No acumulado do mês, a moeda americana teve um aumento de 2,38%, enquanto no ano, apresenta uma desvalorização de 4,24%. A escalada de incertezas, em grande parte derivadas de declarações do presidente Donald Trump e da reação do governo iraniano, trouxe um cenário de volatilidade ao mercado. O Banco Central do Brasil interveio no câmbio, realizando leilões de linha e injetando US$ 1 bilhão no mercado, embora essa ação não tenha freado as pressões sobre o valor da moeda.
O clima pessimista se estendeu ao setor de ações, com o índice Ibovespa da B3 recuando 1,45%, alcançando 182.732 pontos e interrompendo uma sequência de três dias de alta. Durante o dia, o índice apresentou oscilações significativas, variando entre 185 mil e 182 mil pontos, refletindo um movimento internacional de queda das bolsas de Nova York e uma postura mais cautelosa dos investidores. A falta de progressos nas negociações diplomáticas entre as duas potências teve um impacto direto sobre os ativos de risco.
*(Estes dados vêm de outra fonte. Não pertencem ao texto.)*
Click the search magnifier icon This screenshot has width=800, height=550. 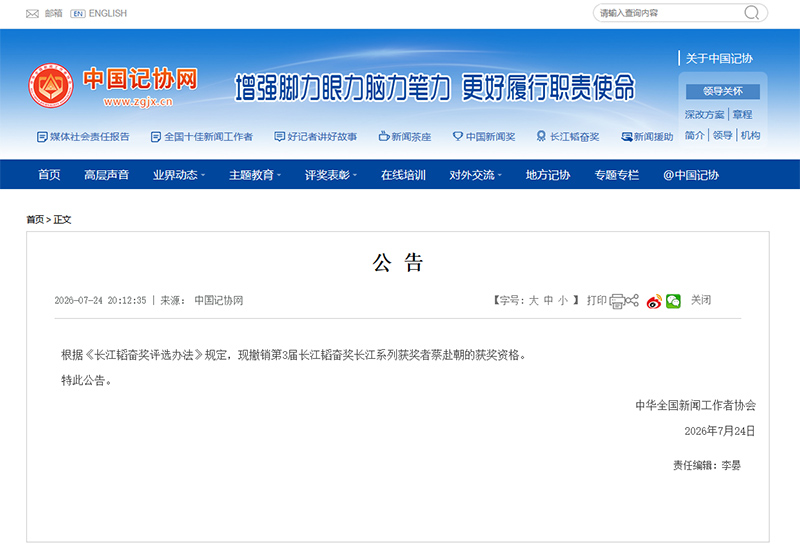pos(752,13)
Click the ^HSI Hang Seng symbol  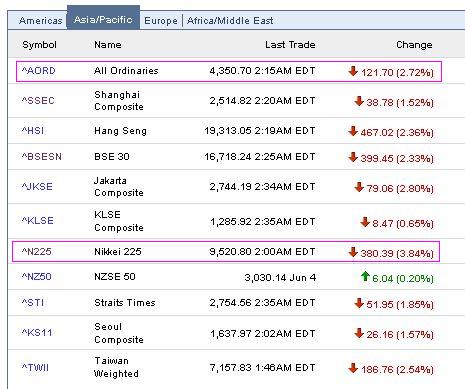pos(33,130)
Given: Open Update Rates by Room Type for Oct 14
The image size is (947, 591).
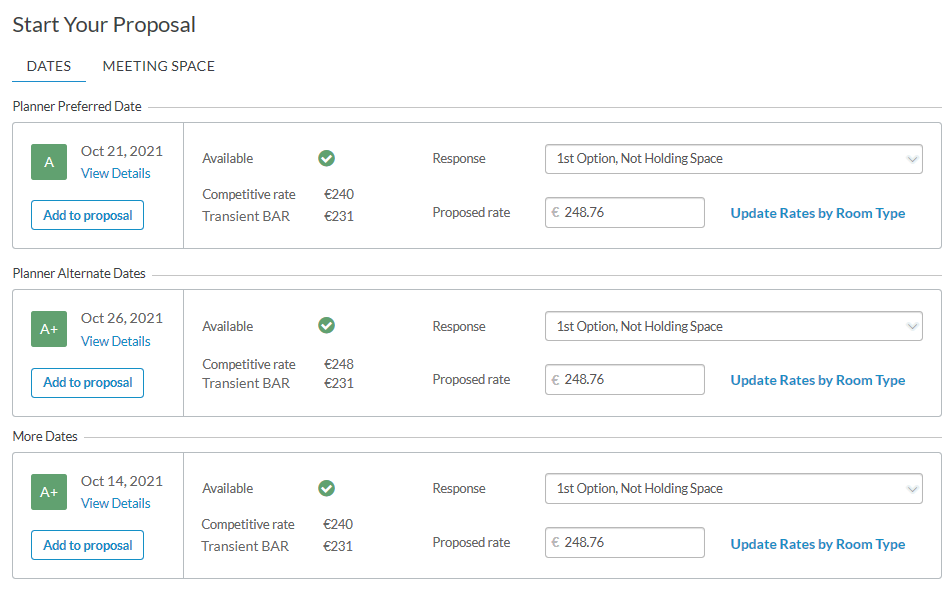Looking at the screenshot, I should pyautogui.click(x=817, y=544).
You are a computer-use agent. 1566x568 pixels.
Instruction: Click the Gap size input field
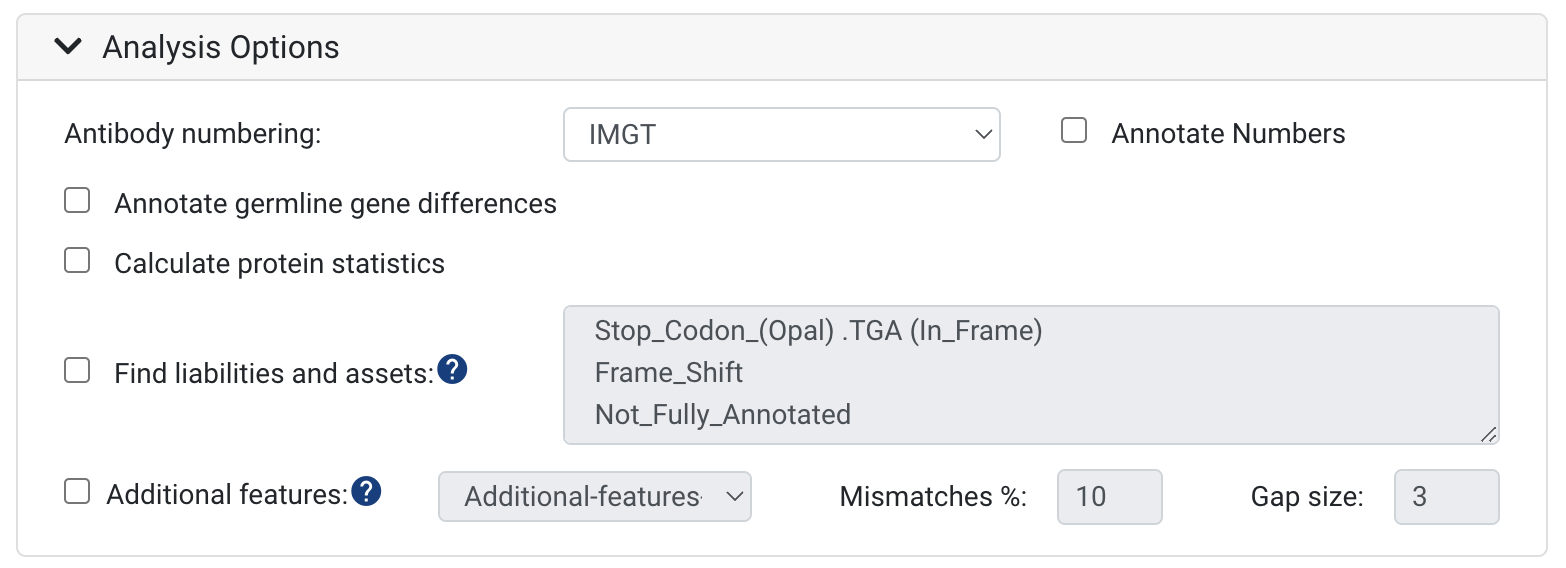[1447, 496]
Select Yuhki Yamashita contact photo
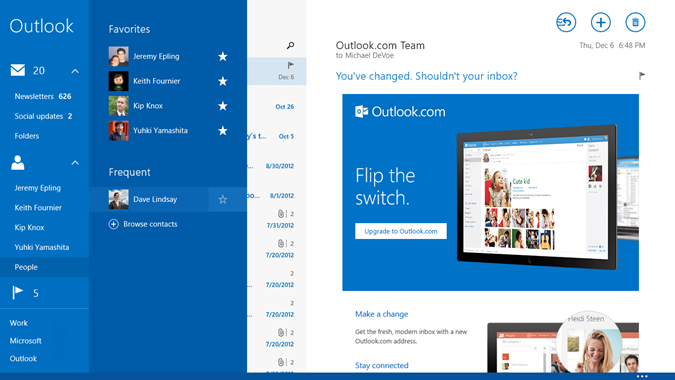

Além disso, dados sobre inflação adquiriram força no cenário doméstico, com a prévia do Índice Nacional de Preços ao Consumidor Amplo-15 (IPCA-15) subindo 0,44%. Esse número, embora menor do que o registrado no ano anterior, superou as expectativas do mercado, o que gerou ainda mais preocupações sobre a trajetória inflacionária.
Os preços do petróleo também registraram um aumento significativo, com o barril do tipo Brent subindo cerca de 5,7%, alcançando US$ 108,01. Essa alta reflete os temores de interrupções no fornecimento global de energia, indicativos de que a falta de um acordo efetivo entre as partes pode prolongar o conflito e impactar a economia mundial de maneira acentuada.